2.  Who is this retired judge that we have been hearing about, and what is his contribution to the process? The facilitator is supposed to maintain his own independence and impartiality regarding the proceedings and outcomes of the committee. Why does he need guidance and “supervision” by a retired judge?

In the early stages of setting up the committee, establishing selection criteria, determining its proper composition, and ensuring proper diversity and balance, the District and the community all looked to the facilitator to make the most neutral and unbiased decisions.

While the facilitator possessed 15 years of experience in the practice of neutrality, the complexity of the issues raised by more than 76 applicants in the one-on-one conversations he was having with applicants convinced the facilitator to request the assistance of a retired judge.

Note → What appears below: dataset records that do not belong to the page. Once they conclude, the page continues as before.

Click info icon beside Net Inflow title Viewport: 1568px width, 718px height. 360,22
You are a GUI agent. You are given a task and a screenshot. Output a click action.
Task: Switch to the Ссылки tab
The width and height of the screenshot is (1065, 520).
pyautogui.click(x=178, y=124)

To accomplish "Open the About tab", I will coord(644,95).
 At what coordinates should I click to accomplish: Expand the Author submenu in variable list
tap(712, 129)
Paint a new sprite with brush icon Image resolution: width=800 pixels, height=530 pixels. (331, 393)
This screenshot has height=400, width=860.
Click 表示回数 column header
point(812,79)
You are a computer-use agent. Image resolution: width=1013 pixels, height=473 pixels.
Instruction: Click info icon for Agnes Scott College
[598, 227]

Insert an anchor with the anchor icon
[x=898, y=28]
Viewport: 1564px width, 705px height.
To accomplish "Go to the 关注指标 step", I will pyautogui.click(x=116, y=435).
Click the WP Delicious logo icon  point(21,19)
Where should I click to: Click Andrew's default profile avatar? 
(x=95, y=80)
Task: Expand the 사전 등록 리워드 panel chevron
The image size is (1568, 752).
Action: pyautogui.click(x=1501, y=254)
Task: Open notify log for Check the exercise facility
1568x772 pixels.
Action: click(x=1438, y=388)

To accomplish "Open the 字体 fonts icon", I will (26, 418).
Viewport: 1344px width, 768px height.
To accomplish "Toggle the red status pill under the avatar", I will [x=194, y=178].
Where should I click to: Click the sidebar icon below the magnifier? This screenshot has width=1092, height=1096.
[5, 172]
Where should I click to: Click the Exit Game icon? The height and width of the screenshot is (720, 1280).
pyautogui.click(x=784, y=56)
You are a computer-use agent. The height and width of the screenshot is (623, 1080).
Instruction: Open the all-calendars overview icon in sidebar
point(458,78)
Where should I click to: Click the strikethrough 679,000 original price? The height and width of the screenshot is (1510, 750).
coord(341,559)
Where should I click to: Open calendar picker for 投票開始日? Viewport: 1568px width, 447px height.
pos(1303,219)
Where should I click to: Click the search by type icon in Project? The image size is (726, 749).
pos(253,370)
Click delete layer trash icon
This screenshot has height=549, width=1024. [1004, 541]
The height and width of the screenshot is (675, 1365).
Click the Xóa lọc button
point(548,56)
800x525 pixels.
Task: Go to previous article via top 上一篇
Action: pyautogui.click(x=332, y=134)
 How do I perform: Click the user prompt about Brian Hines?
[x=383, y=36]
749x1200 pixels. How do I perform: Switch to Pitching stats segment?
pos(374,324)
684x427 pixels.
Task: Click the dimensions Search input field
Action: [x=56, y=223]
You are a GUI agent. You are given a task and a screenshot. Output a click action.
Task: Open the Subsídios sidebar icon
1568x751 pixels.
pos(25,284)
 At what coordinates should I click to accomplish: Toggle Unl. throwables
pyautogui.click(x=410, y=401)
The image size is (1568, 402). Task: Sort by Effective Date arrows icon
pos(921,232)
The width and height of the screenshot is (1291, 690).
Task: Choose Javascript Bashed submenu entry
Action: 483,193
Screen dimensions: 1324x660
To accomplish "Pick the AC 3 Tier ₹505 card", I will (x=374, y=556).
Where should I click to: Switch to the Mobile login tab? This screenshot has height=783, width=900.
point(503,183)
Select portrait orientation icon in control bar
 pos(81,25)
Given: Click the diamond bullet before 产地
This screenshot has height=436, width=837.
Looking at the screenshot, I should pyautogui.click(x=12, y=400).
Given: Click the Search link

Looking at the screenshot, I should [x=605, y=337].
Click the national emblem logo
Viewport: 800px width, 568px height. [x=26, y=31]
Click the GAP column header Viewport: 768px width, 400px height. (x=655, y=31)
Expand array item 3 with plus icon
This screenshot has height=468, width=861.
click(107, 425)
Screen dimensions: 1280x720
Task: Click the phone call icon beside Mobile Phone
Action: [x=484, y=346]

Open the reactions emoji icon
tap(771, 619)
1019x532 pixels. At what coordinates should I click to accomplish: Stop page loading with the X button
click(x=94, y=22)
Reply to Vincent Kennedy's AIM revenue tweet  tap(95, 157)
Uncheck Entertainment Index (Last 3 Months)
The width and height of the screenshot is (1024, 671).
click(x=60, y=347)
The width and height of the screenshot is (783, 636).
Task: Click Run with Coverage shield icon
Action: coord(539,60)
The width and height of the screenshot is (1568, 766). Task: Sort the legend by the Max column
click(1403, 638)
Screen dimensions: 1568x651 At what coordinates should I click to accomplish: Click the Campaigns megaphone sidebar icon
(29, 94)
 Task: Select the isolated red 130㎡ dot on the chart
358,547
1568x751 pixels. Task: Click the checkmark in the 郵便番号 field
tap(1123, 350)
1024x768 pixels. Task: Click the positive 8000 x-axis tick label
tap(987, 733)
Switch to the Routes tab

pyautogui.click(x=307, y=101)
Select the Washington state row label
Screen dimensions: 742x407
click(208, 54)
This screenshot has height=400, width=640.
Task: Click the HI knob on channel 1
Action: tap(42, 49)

This is a frequently used service by an organization called JAMS (Judicial Arbitration and Mediation Services). JAMS provides judicial neutrals who are retired judges using their decades of experience in the legal practice of neutrality to assist individuals, organizations and communities in resolving disputes. In this case, the facilitator requested a service called neutral analysis and was given the names of four judges to select from, none of whom he had never worked with in the past, lived in the District boundary, or had children or grandchildren attending school in the District.

He then connected and met with Judge John Flaherty to go over the facts of the case, review all of the decisions he was planning on making, and make use of the legal and impartial expertise of the judge to ensure that all decisions were arrived at with no bias. After that the judge would remain available for consultation by telephone and email if additional issues showed up.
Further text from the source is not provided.